▶ **Stated task**
Find every line in the records that contains the string "Open", matching case, and copy each of those lines.
<<<<
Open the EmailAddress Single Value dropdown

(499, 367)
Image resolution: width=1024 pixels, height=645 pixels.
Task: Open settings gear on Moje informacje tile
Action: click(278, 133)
>>>>
▶ **Expected output**
Open the EmailAddress Single Value dropdown
Task: Open settings gear on Moje informacje tile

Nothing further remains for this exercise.